Ginger capsules for boats
Since learning about ginger capsules, I’ve had far fewer experiences riding boats in rough water than flying through turbulence. However, in those times where I have been on a boat, I’ve always been fine after taking ginger.
In my recent scuba diving adventure, I didn’t know that I would be in a boat until I showed up at the dive shop. An email from the instructor had said that we would be doing shore dives. So, I showed up without ginger. Somewhere along the line, plans had changed without my knowledge. I boarded the boat without ginger capsules but with the hope that my motion sickness days were behind me. Unfortunately, it wasn’t so. I can’t remember ever before puking as much as I did that day.

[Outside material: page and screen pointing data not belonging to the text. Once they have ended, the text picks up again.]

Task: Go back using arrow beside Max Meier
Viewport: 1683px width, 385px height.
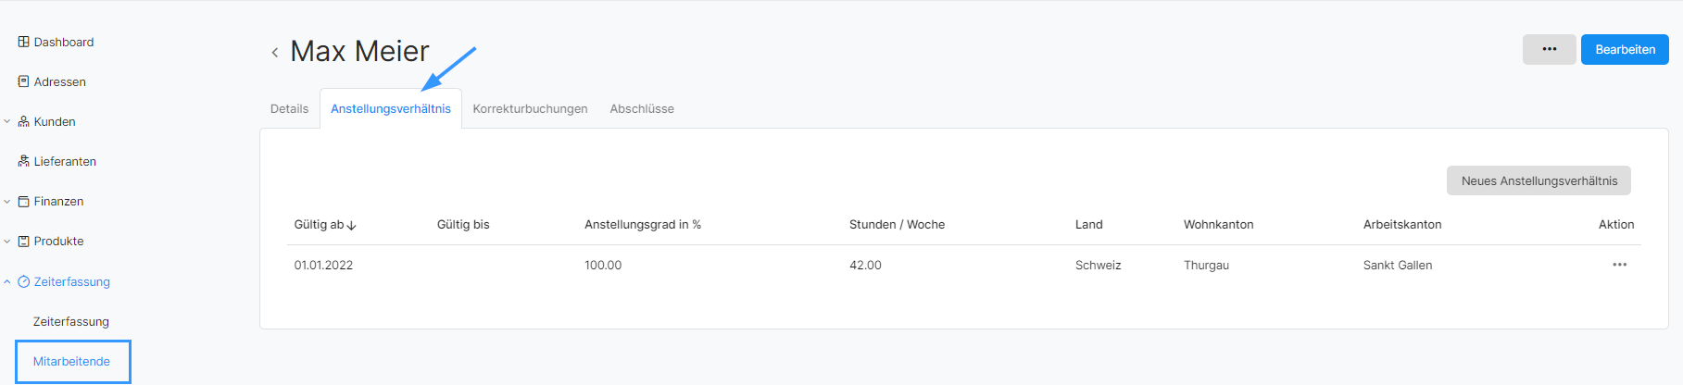Action: point(274,53)
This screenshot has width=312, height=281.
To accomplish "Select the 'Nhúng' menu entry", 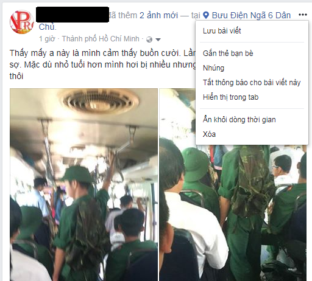I will [x=213, y=68].
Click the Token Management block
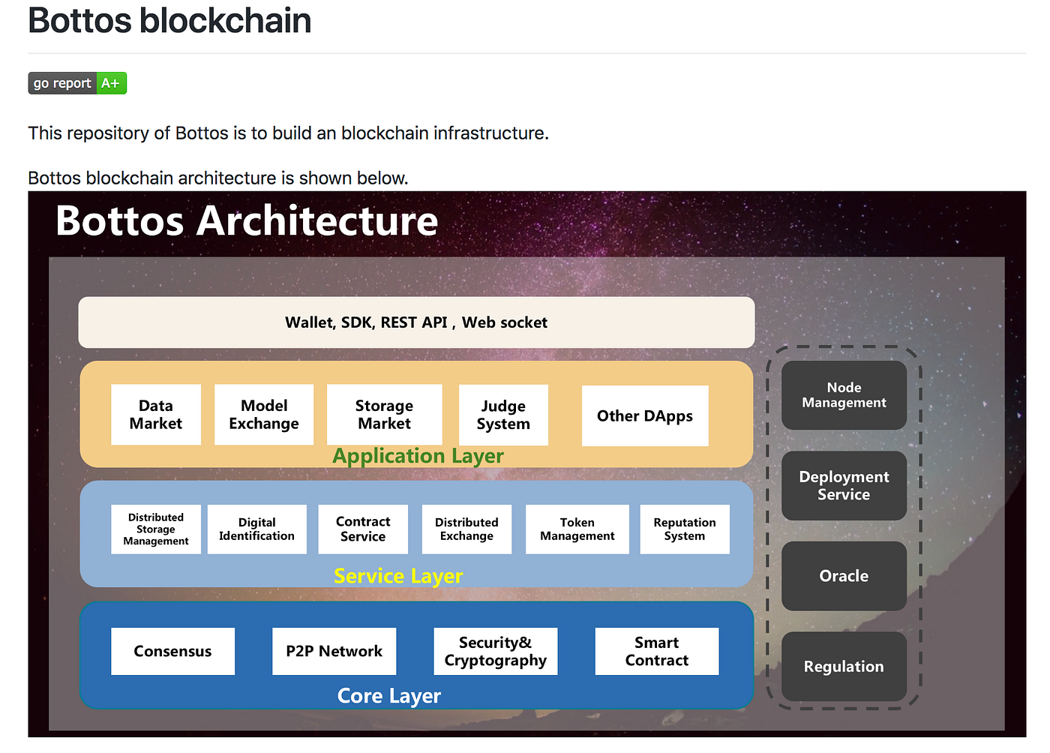Screen dimensions: 1050x753 tap(577, 529)
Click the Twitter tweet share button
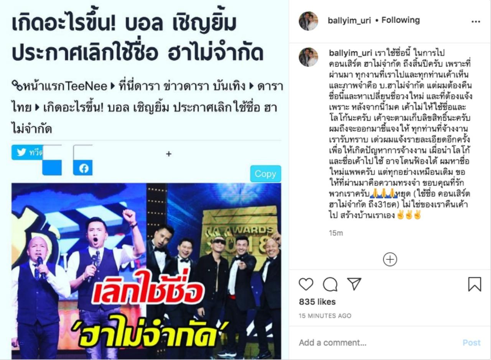Viewport: 491px width, 360px height. point(27,152)
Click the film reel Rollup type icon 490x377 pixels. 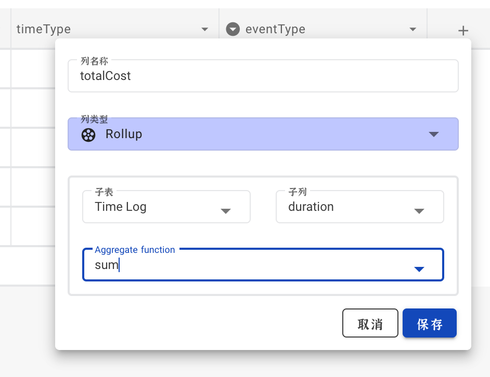88,134
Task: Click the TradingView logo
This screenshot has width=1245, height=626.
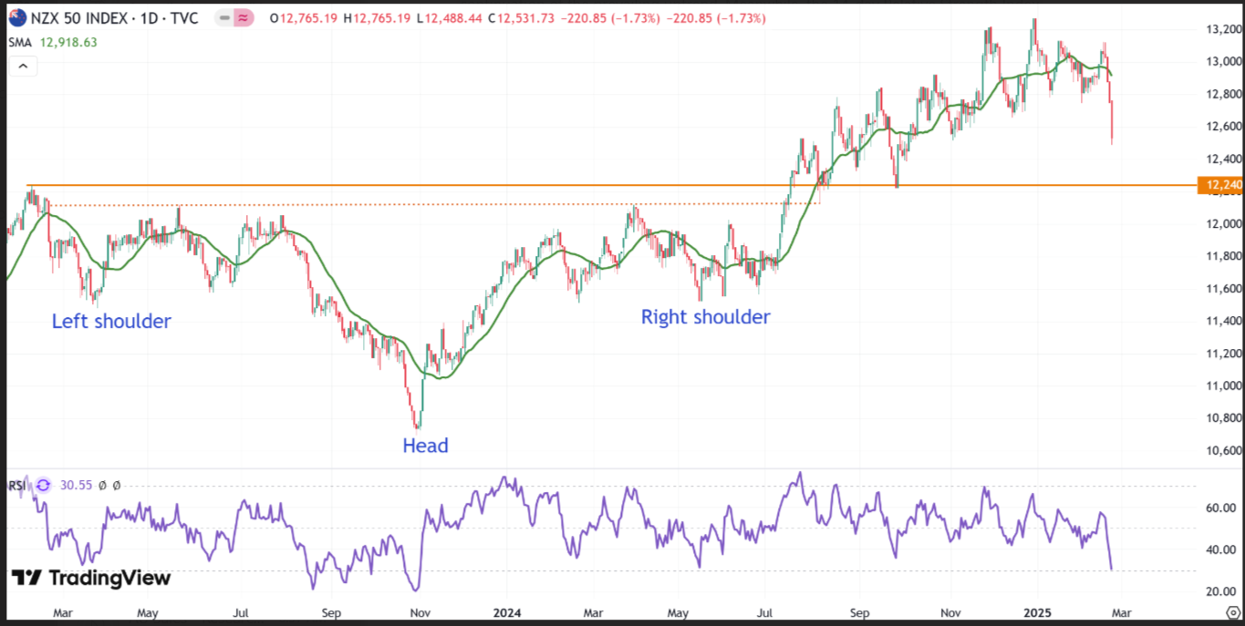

I honestly don’t know what would have happened if I had taken ginger on that latest boat trip. Would I have been fine all day? Would I still have gotten sick, but not as severely? All I know is that, going forward, if there’s even a chance of being on a boat in the open water, I’m bringing my ginger capsules!
- Upset stomach
- Mouth irritation
In my case, the only side effect I’ve noticed is the occasional slightly painful ginger flavored burp. The solution to this problem was simple: avoid carbonated beverages.
There are many, many varied drug options for treating motion sickness. Most of them, including Dramamine Less Drowsy, can lead to drowsiness. Or not. It seems to vary by person how effective each drug is and how intense the side effects are. Here are some of the popular options:
- Dimenhydrinate (Dramamine, Travel-Eze, Dramanate, Calm-X)
- Meclizine (Antivert, Bonine, D-Vert, Dramamine Less Drowsy, Driminate II, Meclicot, Medivert, Ru-Vert-M, Meni-D)
- Scopolamine Transdermal Patch (Transderm Scop)
Personally, I’ve found Dramamine to be very effective, but it also makes me extremely sleepy. Dramamine Less Drowsy caused me less drowsiness (as advertised!), but also seemed less effective. I’ve never tried the patch (Transderm Scop) but I understand that it too can cause drowsiness in some people.
Everyone is different
Not everyone reports success with ginger. For many, it seems to be a miracle cure (actually, it’s more of a miracle symptom alleviator, but that doesn’t sound as good). For others, it’s useless. My recommendation is to try different options until you find one that works for you. Start with ginger, though. While your burps may sting a bit, I promise it won’t make you drowsy.